What the exercise asks:
Could you restate word for word every line from the one containing "Given: Click the My Work clipboard icon" to the end of the data below, pictures excluded?

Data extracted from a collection
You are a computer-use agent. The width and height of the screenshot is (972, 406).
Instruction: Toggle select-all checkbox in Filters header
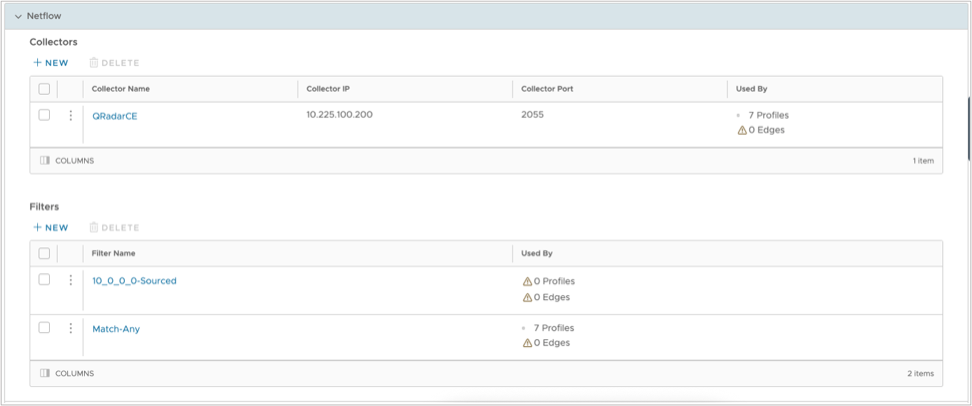click(x=44, y=254)
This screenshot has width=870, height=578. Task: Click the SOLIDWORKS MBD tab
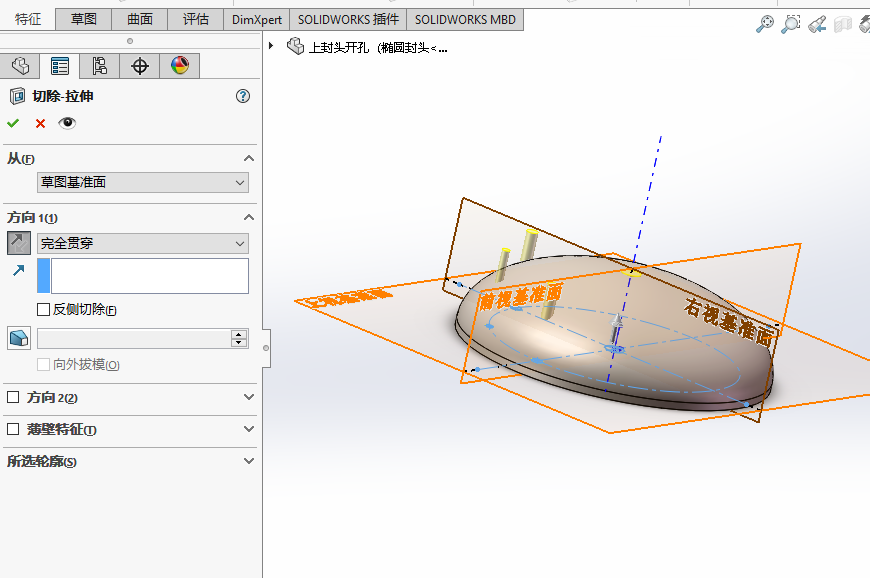click(463, 18)
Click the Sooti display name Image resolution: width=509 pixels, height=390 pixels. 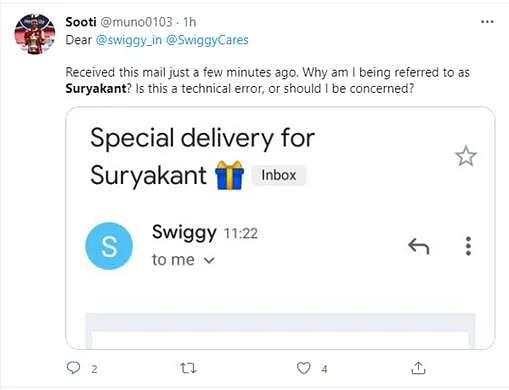point(81,22)
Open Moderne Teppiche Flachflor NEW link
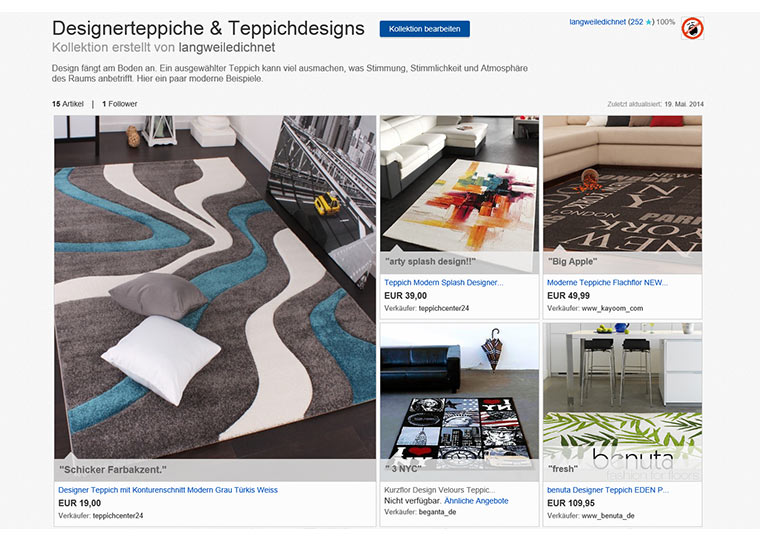 607,283
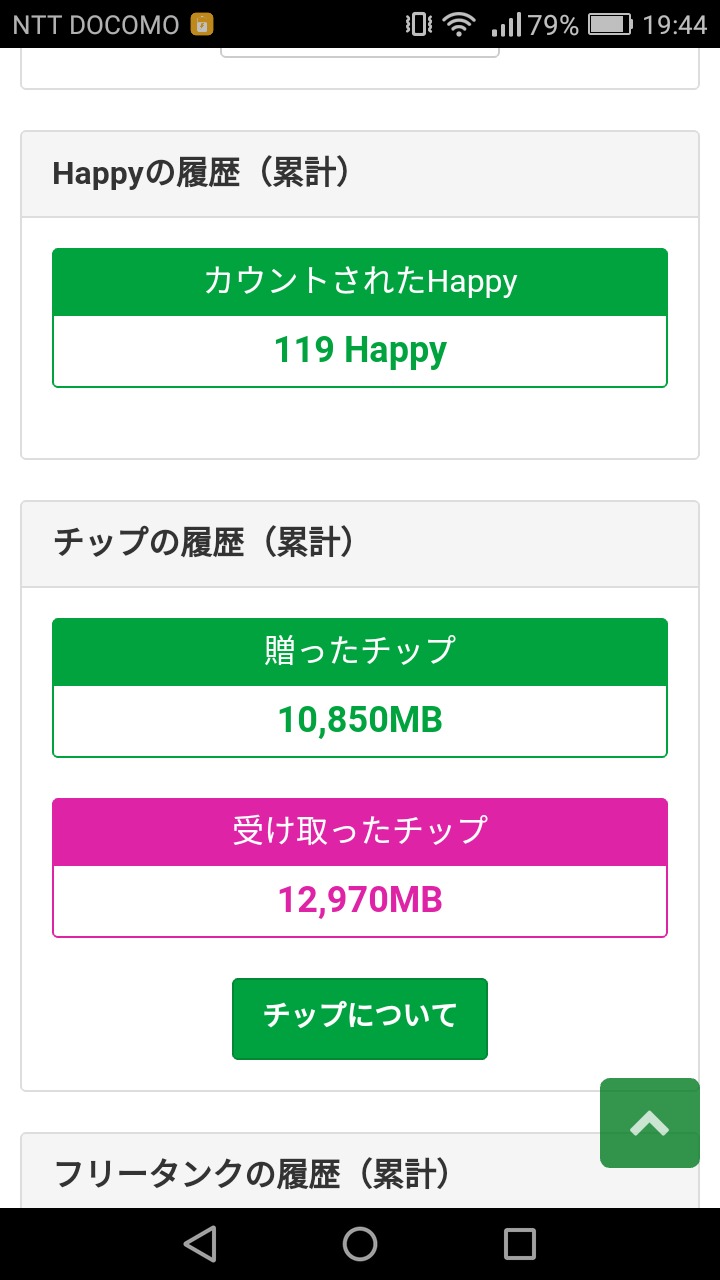Tap the green scroll-to-top arrow button

[649, 1123]
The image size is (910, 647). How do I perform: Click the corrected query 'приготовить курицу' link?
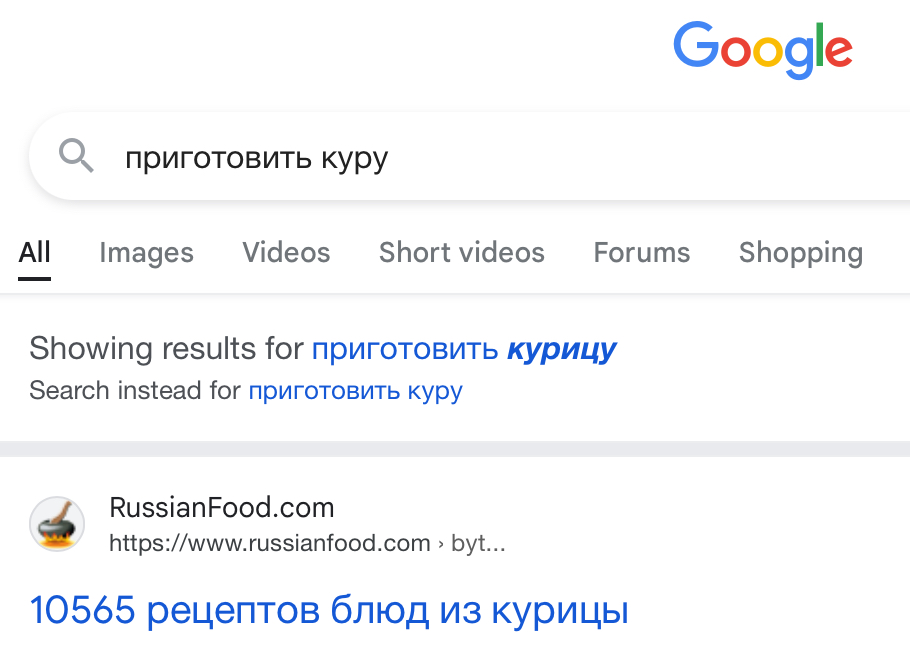click(463, 349)
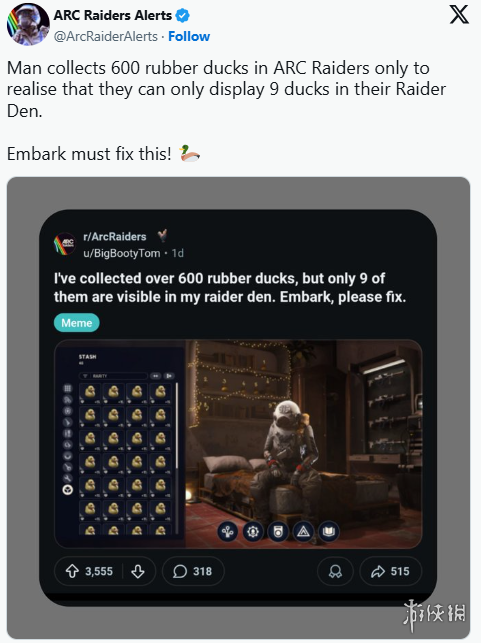Click the blue verified badge
This screenshot has height=643, width=481.
coord(182,16)
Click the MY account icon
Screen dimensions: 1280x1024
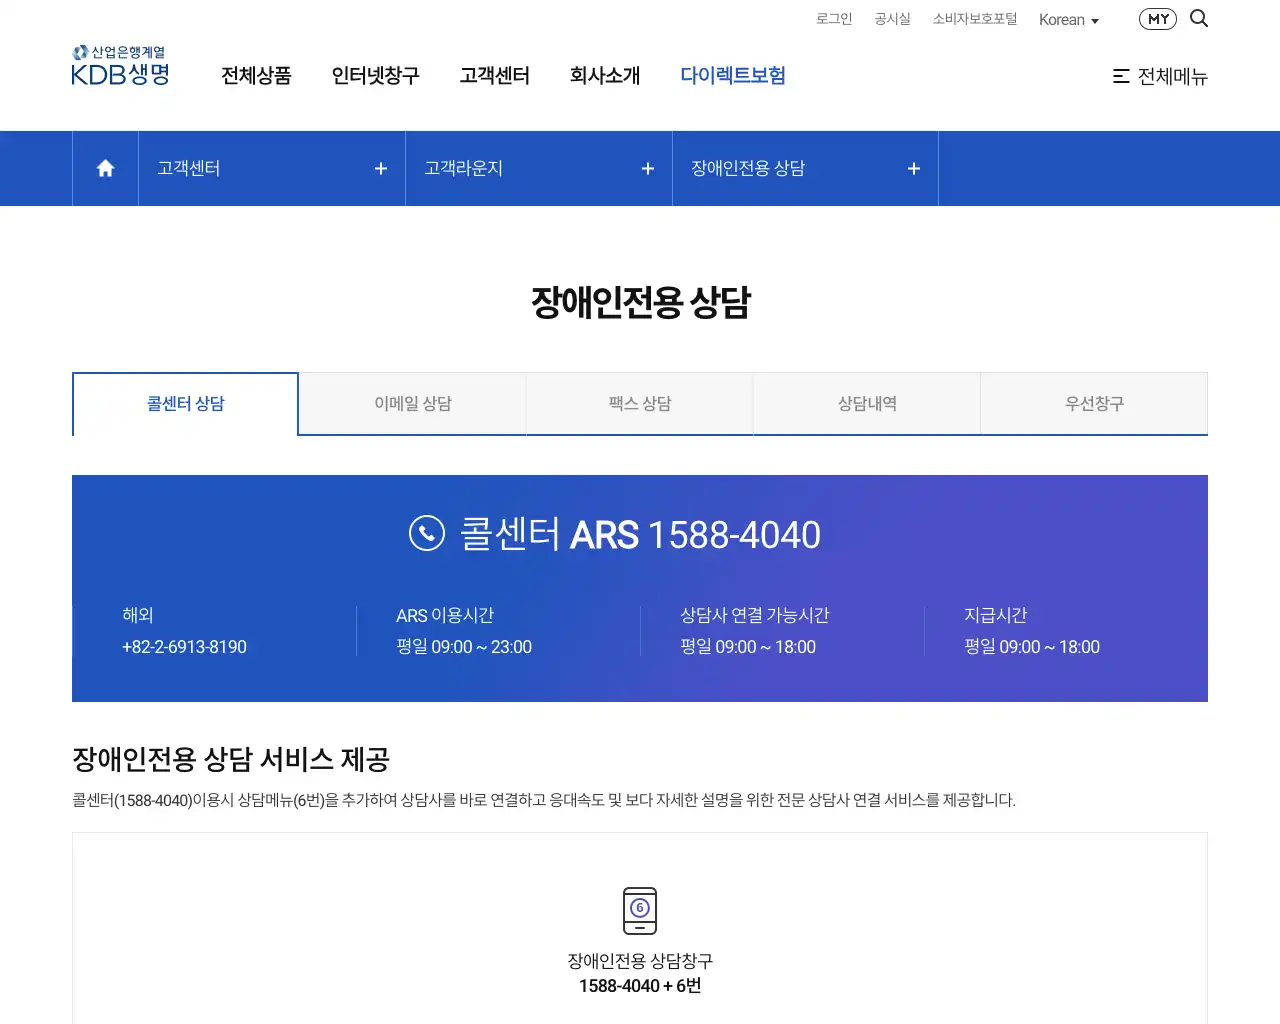coord(1157,18)
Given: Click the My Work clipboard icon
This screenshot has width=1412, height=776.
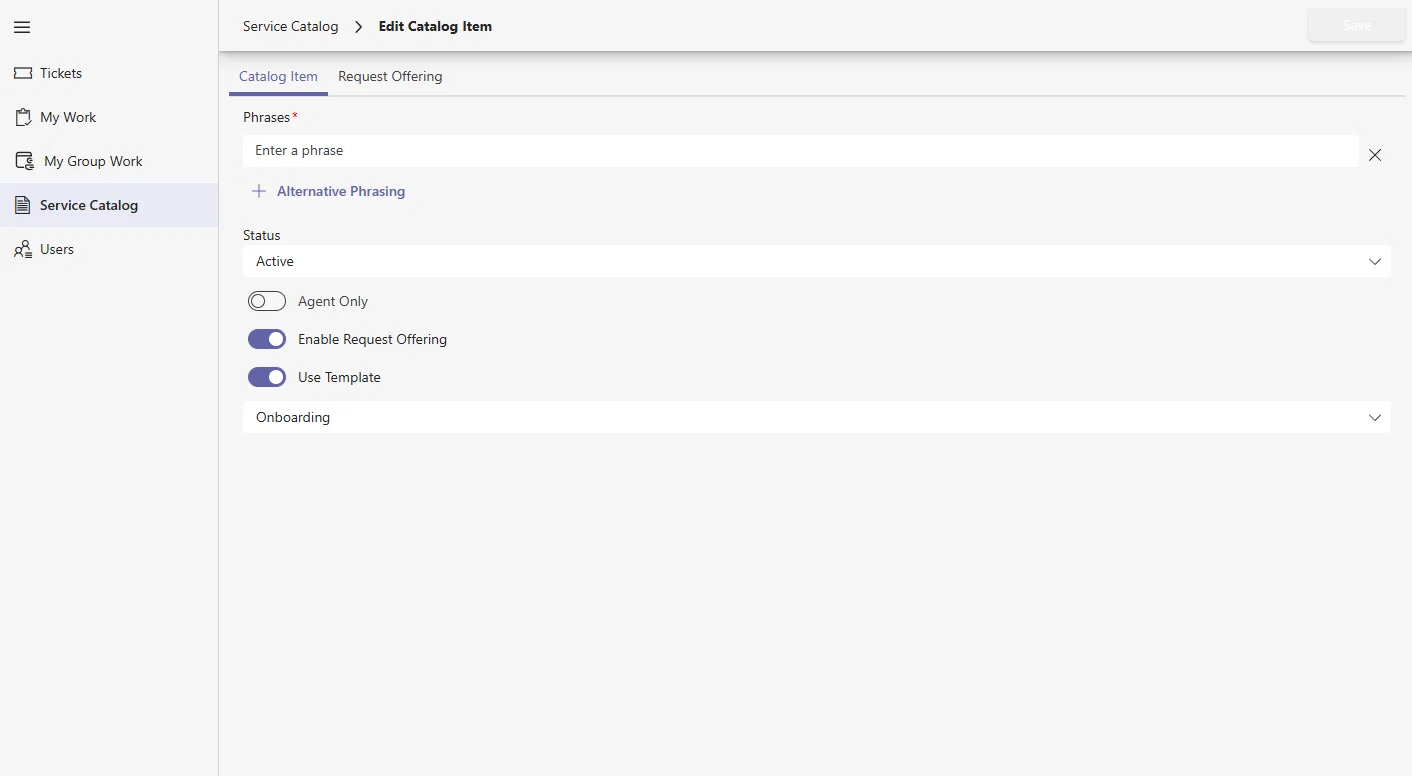Looking at the screenshot, I should click(23, 117).
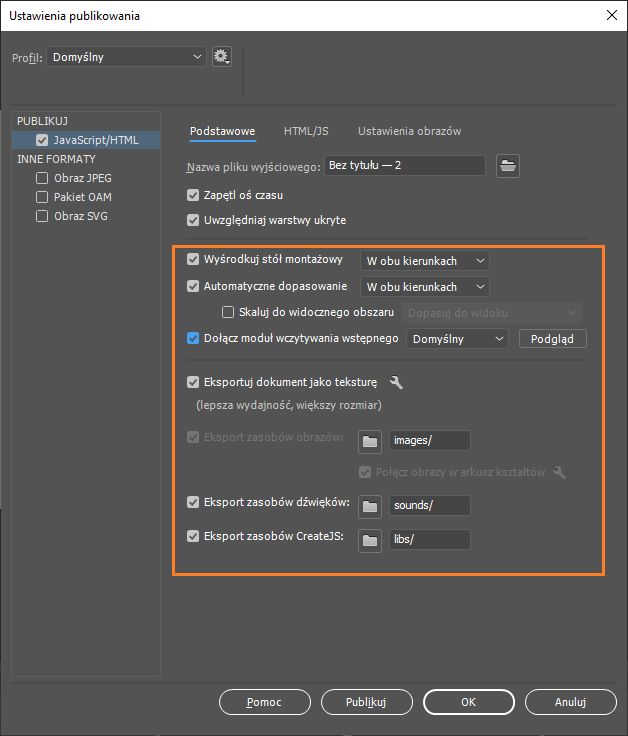The image size is (628, 736).
Task: Click the output file name field
Action: tap(404, 166)
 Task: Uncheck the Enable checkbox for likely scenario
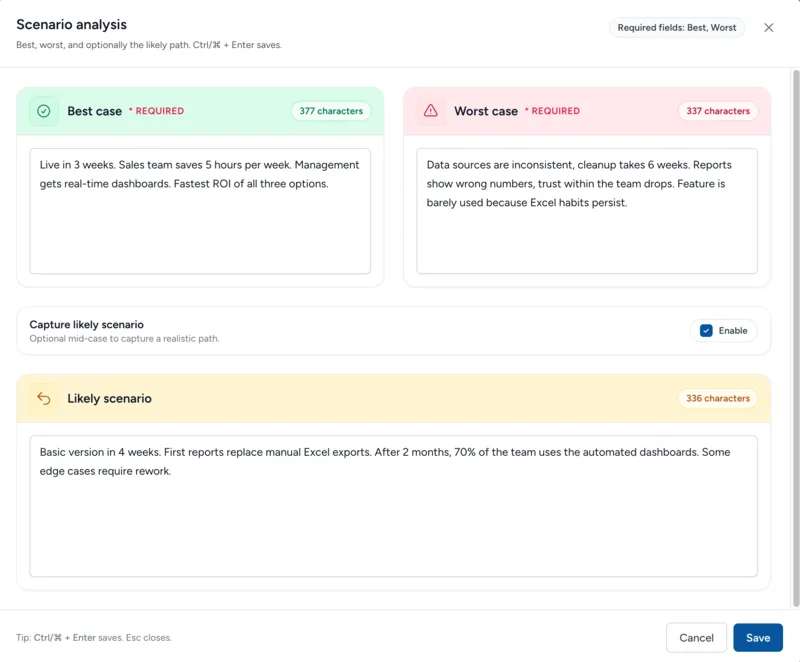(x=705, y=330)
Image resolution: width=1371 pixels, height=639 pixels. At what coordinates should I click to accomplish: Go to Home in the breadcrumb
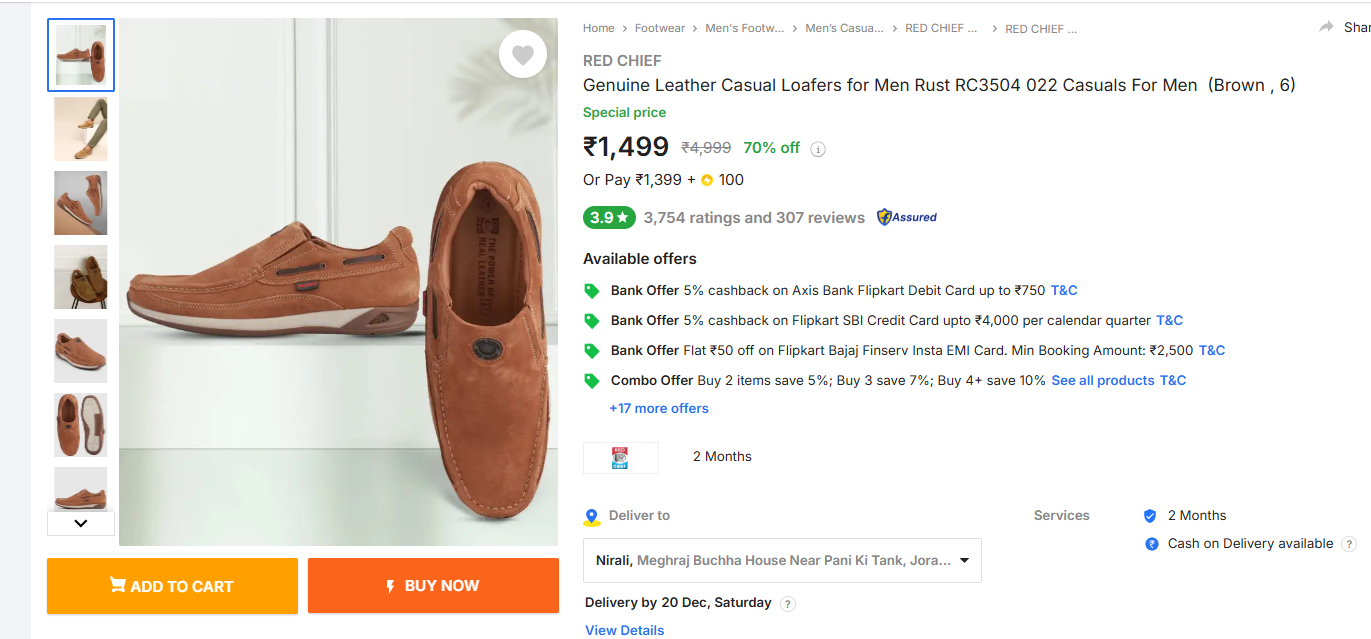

Response area:
Given: Click the My Work clipboard icon
This screenshot has width=1412, height=776.
Looking at the screenshot, I should click(23, 117).
The image size is (628, 736).
Task: Click the output file name field
Action: tap(404, 166)
 Task: Uncheck the Enable checkbox for likely scenario
(x=705, y=330)
Image resolution: width=1371 pixels, height=639 pixels. At what coordinates should I click to accomplish: Go to Home in the breadcrumb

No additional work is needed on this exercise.